**Texto para leitura:**
--------------------------------
1982 – O ANO QUE MUDOU O MUNDO

Por 1 fevereiro, 2020 0 Permalink

O Melhor Ano da Minha Vida (até agora) – 5a Parte

1982 O Ano Que Mudou o Mundo

Depois de sucessivas safras medíocres nos anos 1970, um inverno suave, temperaturas altas e bastante insolação no resto do ano permitiram uma maturação perfeita das uvas em 1982.

Enquanto isso, os yuppies, geração gestada no selvagem mercado financeiro, estavam famintos por desfrutar de tudo que fosse fino, caro e raro. E o que será que isso tem a ver com vinho? Vamos em frente.

1982 não foi só uma ótima safra. A quantidade de frutos de boa qualidade fez com que a colheita fosse 50% maior que nos anos anteriores. Ninguém estava preparado para tanto e os produtores foram obrigados a improvisar.
--------------------------------
**Exercícios:**
1. Diga se cada afirmação concorda com o texto sobre a safra de 1982, respondendo sim ou não e citando as palavras do texto que decidem.
(a) As safras dos anos 1970 foram medíocres.
(b) O inverno de 1982 foi rigoroso.
(c) A colheita de 1982 foi o dobro da dos anos anteriores.
2. Responda com base no texto sobre a safra de 1982:
(a) Além do inverno suave, que condições do clima permitiram a maturação perfeita das uvas?
(b) Em que ambiente foi gestada a geração dos yuppies?
(c) O que os produtores foram obrigados a fazer diante de tanta uva?
3. Estenda o texto sobre a safra de 1982 a partir da última frase.
O material que vem depois não tem nada a ver com o texto sobre a safra de 1982.

**Bloco de dados:**
--------------------------------
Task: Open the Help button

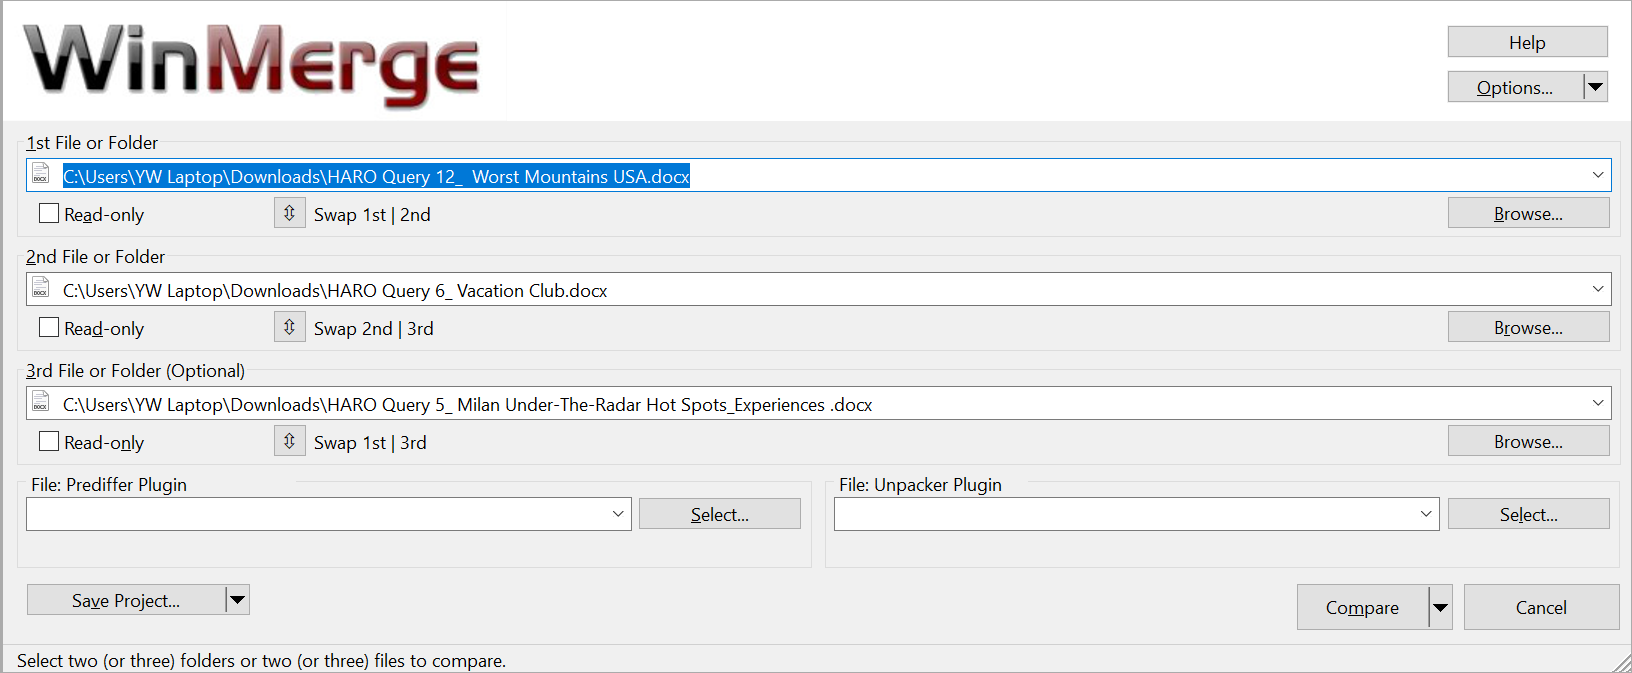Action: 1527,42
--------------------------------
**Respostas por exercício:**
1.
(a) Sim: "Depois de sucessivas safras medíocres nos anos 1970"
(b) Não: "um inverno suave"
(c) Não: "a colheita fosse 50% maior que nos anos anteriores"

2.
(a) Temperaturas altas e bastante insolação no resto do ano.
(b) No selvagem mercado financeiro.
(c) Improvisar.

3.
De maneira geral, frutos bem amadurecidos, maceração menos estendida e técnicas “modernas” de controle na fermentação resultaram em um vinho opulento e rico, mesmo que com volume de álcool por volta dos 13o, bastante tímido para os padrões atuais.

Ao mesmo tempo que muitos críticos desdenharam da produção de 1982, Robert Parker caía no gosto popular, exaltando a safra com suas descrições direitas e adjetivos enfáticos, além de utilizar uma escala de 100 pontos, muito mais fácil de compreender do que as avaliações ponderadas em 20 pontos, correntes na época.

Independentemente das ressalvas que se possa fazer, Parker estava certo ao afirmar que “esses 1982 (…) estão destinados a ser os maiores vinhos já produzidos nesse século”.

Foi a combinação explosiva entre um produto finito, com tradição imemorial, representativo de status, e uma geração com grande poder aquisitivo e ávida por bens de consumo exclusivos. E, além de colecionáveis os vinhos ainda poderiam ser negociados no mercado de valores mobiliários! Perfeito para a geração yuppie, não é?

 

Índice de evolução de preço de um grande Bordeaux da safra de 1982

O resultado foi que Bordeaux iniciou um novo ciclo de grande procura no mercado internacional, catapultou-se no mercado de luxo e viu seus preços subirem exponencialmente.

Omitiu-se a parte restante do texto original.